PROBLEM STATEMENT: Give back one number only: how many lines in the material below contain "computer".
#####
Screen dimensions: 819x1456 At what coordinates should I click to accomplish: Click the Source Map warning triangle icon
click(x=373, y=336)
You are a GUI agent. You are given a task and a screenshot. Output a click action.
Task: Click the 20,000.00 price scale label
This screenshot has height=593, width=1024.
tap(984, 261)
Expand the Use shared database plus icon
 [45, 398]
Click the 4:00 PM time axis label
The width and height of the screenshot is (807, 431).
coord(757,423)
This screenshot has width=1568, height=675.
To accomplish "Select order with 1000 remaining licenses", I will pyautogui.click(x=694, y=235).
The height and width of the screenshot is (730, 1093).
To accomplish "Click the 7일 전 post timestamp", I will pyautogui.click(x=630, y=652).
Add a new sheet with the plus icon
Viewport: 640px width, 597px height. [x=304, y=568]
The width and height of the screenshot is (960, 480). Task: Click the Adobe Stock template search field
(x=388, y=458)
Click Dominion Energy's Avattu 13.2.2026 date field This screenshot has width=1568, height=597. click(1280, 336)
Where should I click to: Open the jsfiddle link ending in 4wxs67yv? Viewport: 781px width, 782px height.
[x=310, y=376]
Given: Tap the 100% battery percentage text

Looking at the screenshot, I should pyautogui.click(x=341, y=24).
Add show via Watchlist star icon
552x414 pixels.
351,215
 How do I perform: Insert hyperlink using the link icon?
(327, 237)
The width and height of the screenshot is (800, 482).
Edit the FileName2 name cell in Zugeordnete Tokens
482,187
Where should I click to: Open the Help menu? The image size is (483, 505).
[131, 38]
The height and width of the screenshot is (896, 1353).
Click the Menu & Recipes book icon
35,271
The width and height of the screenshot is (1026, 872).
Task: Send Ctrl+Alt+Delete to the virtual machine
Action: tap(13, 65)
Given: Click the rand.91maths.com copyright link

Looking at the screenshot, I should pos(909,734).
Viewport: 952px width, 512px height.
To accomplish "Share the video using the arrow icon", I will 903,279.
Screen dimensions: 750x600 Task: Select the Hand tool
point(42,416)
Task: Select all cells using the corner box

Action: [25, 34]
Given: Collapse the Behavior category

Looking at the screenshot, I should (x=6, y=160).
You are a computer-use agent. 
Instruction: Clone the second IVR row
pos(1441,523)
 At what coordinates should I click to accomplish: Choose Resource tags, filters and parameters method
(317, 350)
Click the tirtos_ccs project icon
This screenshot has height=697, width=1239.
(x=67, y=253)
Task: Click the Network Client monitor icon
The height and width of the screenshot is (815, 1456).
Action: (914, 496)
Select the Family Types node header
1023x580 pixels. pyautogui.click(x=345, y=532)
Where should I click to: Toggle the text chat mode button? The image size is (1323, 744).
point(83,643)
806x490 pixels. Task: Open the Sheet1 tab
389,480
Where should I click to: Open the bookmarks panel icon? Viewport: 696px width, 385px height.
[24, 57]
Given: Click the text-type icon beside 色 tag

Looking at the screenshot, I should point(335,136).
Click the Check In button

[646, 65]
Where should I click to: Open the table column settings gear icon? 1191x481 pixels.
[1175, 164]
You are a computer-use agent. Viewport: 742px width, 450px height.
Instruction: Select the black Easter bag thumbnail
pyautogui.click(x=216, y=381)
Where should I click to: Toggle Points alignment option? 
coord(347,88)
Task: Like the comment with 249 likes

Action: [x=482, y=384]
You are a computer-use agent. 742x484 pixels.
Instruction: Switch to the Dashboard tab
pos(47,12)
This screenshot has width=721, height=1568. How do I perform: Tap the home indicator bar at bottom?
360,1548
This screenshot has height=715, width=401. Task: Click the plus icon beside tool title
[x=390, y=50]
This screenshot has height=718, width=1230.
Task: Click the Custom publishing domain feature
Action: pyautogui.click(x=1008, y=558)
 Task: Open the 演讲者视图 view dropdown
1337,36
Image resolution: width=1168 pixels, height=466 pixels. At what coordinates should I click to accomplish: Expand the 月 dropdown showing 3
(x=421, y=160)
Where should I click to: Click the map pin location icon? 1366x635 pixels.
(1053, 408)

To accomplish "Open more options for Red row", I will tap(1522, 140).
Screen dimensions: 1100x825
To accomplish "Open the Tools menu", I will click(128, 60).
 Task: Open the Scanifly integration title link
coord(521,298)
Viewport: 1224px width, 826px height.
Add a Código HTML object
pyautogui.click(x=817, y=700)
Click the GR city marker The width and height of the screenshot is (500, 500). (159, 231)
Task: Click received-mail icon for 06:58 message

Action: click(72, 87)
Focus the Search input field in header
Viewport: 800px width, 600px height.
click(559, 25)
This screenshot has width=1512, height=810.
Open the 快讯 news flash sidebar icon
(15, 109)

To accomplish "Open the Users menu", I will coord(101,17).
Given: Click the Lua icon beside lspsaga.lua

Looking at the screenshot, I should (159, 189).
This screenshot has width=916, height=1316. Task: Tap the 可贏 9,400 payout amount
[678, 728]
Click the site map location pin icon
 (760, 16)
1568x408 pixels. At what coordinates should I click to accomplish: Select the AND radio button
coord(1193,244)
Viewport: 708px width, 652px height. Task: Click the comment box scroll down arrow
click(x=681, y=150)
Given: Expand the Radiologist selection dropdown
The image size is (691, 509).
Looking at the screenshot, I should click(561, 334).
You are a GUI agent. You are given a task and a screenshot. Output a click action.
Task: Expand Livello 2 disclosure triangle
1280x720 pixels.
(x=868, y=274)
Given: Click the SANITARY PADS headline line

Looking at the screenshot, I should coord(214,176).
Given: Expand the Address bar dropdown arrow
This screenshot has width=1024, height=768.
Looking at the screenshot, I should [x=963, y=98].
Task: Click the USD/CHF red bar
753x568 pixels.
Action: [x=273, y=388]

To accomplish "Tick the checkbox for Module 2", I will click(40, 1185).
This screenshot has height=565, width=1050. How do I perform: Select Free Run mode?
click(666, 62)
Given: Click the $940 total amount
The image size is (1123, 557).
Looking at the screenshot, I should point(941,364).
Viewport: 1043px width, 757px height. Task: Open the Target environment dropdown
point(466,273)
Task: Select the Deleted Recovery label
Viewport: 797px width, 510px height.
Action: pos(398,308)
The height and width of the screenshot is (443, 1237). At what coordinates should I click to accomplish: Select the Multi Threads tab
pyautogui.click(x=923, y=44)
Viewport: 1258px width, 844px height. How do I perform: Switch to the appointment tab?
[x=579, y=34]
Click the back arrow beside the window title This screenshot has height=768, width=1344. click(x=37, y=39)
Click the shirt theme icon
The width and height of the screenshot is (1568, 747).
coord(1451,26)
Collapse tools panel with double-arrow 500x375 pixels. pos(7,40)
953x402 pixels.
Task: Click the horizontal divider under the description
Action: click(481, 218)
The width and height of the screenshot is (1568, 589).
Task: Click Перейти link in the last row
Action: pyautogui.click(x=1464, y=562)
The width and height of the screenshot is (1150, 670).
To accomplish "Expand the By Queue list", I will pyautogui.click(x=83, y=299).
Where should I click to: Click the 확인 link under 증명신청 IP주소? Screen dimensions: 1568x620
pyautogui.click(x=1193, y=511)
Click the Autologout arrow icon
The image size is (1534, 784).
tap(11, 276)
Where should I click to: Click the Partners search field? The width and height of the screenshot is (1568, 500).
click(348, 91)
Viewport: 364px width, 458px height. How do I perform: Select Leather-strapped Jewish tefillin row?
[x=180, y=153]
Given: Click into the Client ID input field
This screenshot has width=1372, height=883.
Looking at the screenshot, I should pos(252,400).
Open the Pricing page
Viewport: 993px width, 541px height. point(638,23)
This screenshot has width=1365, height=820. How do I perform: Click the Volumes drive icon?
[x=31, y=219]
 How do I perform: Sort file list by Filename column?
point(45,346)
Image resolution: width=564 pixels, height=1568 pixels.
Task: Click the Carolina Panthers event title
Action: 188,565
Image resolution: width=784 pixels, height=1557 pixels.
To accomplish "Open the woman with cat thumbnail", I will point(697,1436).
#####
SOLUTION TO THIS TASK: 3